*** Opening Recorded data ***
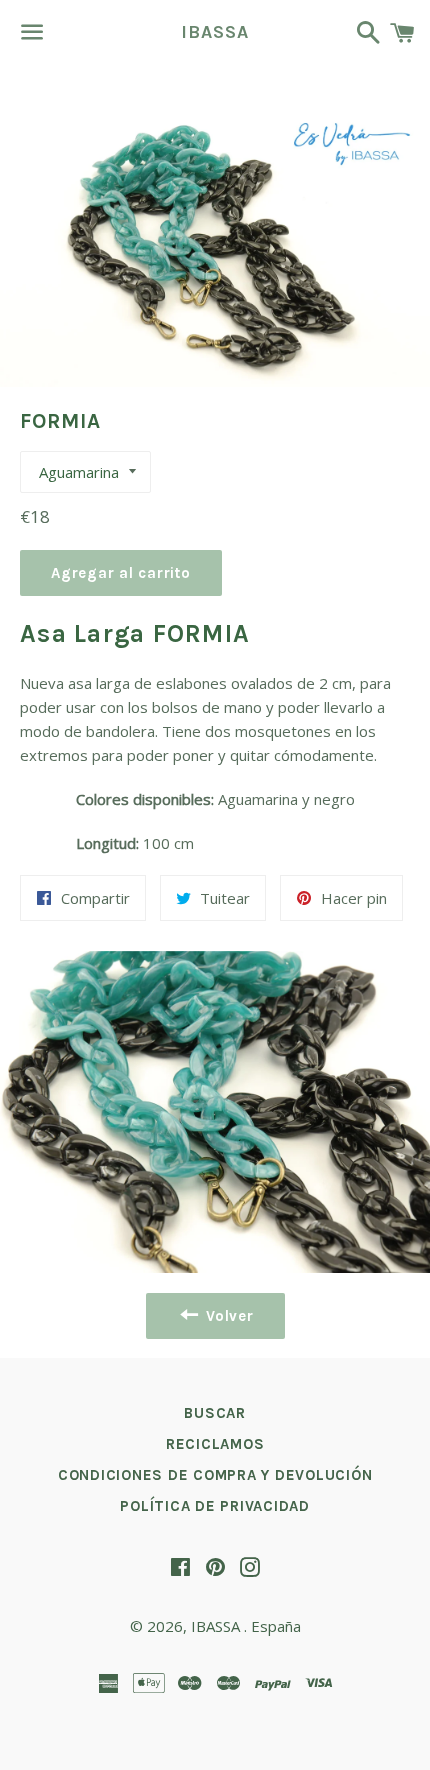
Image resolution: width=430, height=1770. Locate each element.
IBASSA (214, 32)
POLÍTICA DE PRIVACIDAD (215, 1506)
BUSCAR (215, 1413)
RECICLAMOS (215, 1444)
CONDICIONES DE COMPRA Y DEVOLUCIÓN (215, 1475)
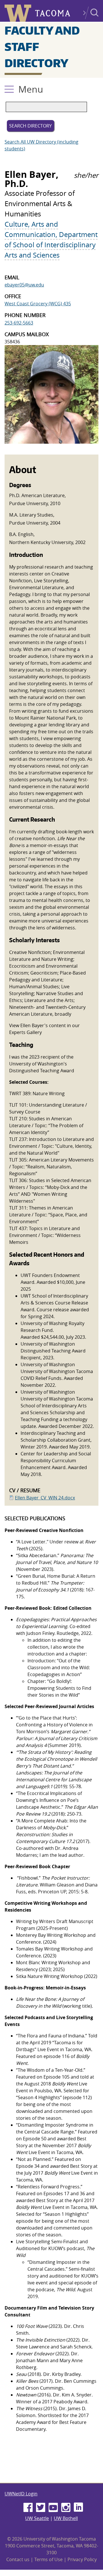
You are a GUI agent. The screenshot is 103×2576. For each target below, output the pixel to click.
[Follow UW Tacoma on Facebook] (28, 2508)
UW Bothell (66, 2518)
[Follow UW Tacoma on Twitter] (40, 2508)
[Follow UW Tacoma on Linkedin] (78, 2508)
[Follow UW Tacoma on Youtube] (53, 2508)
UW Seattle (37, 2518)
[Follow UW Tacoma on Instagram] (65, 2508)
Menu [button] (30, 89)
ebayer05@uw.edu (24, 285)
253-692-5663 (19, 323)
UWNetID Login (21, 2494)
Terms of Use (48, 2559)
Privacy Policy (82, 2559)
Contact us (17, 2559)
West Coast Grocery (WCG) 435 (38, 303)
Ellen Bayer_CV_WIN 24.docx (45, 1498)
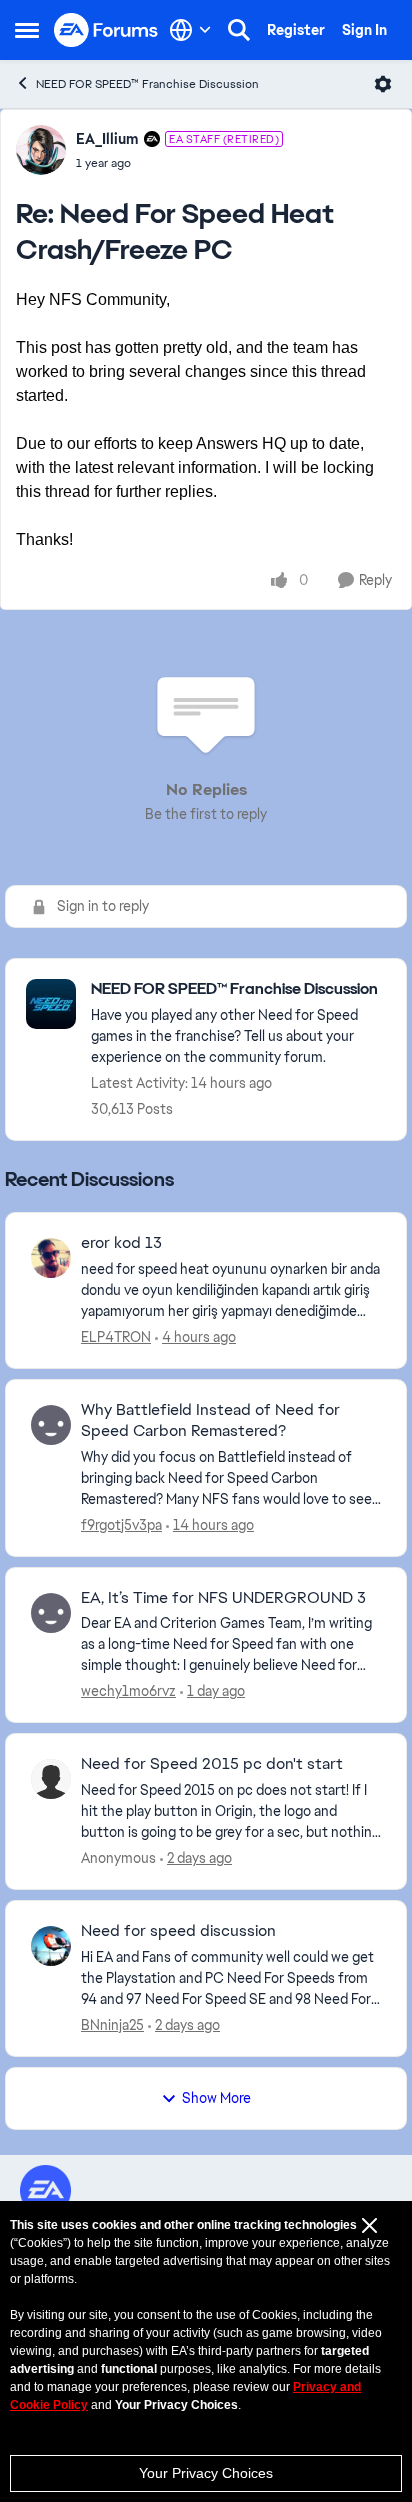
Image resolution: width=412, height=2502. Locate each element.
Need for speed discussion (178, 1931)
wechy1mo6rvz (128, 1691)
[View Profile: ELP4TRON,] (51, 1258)
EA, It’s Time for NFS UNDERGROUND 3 (223, 1598)
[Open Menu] (383, 84)
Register (296, 30)
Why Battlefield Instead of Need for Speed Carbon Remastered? (210, 1420)
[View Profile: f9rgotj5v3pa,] (51, 1425)
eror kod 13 (121, 1243)
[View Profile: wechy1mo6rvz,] (51, 1613)
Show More (216, 2098)
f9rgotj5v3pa (121, 1525)
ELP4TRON (116, 1337)
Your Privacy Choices (206, 2473)
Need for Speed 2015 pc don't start (212, 1764)
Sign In (364, 30)
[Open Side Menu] (27, 30)
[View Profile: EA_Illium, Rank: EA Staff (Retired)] (41, 150)
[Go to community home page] (106, 30)
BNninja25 (112, 2025)
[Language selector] (190, 30)
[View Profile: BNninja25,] (51, 1946)
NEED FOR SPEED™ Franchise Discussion (147, 84)
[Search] (239, 30)
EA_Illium (107, 139)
*** Closing Recorded data ***
Out of the data above, give again only the lines starting at the one holding "[Open Menu] (383, 84)" and ending at the one holding "[Go to community home page] (106, 30)", unchanged.

[Open Menu] (383, 84)
Register (296, 30)
Why Battlefield Instead of Need for Speed Carbon Remastered? (210, 1420)
[View Profile: f9rgotj5v3pa,] (51, 1425)
eror kod 13 (121, 1243)
[View Profile: wechy1mo6rvz,] (51, 1613)
Show More (216, 2098)
f9rgotj5v3pa (121, 1525)
ELP4TRON (116, 1337)
Your Privacy Choices (206, 2473)
Need for Speed 2015 pc don't start (212, 1764)
Sign In (364, 30)
[Open Side Menu] (27, 30)
[View Profile: EA_Illium, Rank: EA Staff (Retired)] (41, 150)
[Go to community home page] (106, 30)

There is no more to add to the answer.